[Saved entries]

»»

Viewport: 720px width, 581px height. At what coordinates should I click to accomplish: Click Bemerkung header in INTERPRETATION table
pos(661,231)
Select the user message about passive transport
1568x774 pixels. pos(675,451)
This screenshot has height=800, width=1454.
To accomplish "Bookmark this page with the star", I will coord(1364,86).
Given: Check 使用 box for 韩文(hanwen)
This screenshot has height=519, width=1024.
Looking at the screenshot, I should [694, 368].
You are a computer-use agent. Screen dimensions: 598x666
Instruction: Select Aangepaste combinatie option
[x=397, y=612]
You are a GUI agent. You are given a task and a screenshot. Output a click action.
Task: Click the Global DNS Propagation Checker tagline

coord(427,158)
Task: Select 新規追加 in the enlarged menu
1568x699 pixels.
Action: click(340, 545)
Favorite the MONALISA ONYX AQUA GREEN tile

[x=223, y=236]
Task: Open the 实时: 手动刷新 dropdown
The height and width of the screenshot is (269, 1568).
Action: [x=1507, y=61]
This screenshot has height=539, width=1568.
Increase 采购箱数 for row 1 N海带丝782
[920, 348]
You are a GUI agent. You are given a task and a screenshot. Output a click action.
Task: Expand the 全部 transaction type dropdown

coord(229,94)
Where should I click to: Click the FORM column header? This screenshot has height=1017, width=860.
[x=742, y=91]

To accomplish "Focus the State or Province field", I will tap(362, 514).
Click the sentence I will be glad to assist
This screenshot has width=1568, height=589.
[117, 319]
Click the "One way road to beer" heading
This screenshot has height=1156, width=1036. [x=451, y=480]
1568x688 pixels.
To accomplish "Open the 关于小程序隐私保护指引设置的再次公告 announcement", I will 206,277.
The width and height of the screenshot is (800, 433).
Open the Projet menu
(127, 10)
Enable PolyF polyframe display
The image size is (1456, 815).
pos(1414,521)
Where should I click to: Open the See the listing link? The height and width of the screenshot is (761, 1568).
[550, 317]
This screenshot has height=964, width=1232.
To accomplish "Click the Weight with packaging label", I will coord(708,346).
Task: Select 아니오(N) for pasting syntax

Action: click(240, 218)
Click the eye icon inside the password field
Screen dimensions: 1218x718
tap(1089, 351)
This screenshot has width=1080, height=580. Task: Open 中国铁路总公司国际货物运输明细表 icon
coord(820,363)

««

## Exercise requirements
The answer should be all the entries, restated with no word changed.

## Response area
Viewport: 720px width, 581px height. At what coordinates should I click to accomplish: Click Bemerkung header in INTERPRETATION table
pos(661,231)
Select the user message about passive transport
1568x774 pixels. pos(675,451)
This screenshot has height=800, width=1454.
To accomplish "Bookmark this page with the star", I will coord(1364,86).
Given: Check 使用 box for 韩文(hanwen)
This screenshot has height=519, width=1024.
Looking at the screenshot, I should [694, 368].
You are a computer-use agent. Screen dimensions: 598x666
Instruction: Select Aangepaste combinatie option
[x=397, y=612]
You are a GUI agent. You are given a task and a screenshot. Output a click action.
Task: Click the Global DNS Propagation Checker tagline

coord(427,158)
Task: Select 新規追加 in the enlarged menu
1568x699 pixels.
Action: click(340, 545)
Favorite the MONALISA ONYX AQUA GREEN tile

[x=223, y=236]
Task: Open the 实时: 手动刷新 dropdown
The height and width of the screenshot is (269, 1568).
Action: [x=1507, y=61]
This screenshot has height=539, width=1568.
Increase 采购箱数 for row 1 N海带丝782
[920, 348]
You are a GUI agent. You are given a task and a screenshot. Output a click action.
Task: Expand the 全部 transaction type dropdown

coord(229,94)
Where should I click to: Click the FORM column header? This screenshot has height=1017, width=860.
[x=742, y=91]

To accomplish "Focus the State or Province field", I will tap(362, 514).
Click the sentence I will be glad to assist
This screenshot has width=1568, height=589.
[117, 319]
Click the "One way road to beer" heading
This screenshot has height=1156, width=1036. [x=451, y=480]
1568x688 pixels.
To accomplish "Open the 关于小程序隐私保护指引设置的再次公告 announcement", I will 206,277.
The width and height of the screenshot is (800, 433).
Open the Projet menu
(127, 10)
Enable PolyF polyframe display
The image size is (1456, 815).
pos(1414,521)
Where should I click to: Open the See the listing link? The height and width of the screenshot is (761, 1568).
[550, 317]
This screenshot has height=964, width=1232.
To accomplish "Click the Weight with packaging label", I will coord(708,346).
Task: Select 아니오(N) for pasting syntax

Action: click(240, 218)
Click the eye icon inside the password field
Screen dimensions: 1218x718
tap(1089, 351)
This screenshot has width=1080, height=580. Task: Open 中国铁路总公司国际货物运输明细表 icon
coord(820,363)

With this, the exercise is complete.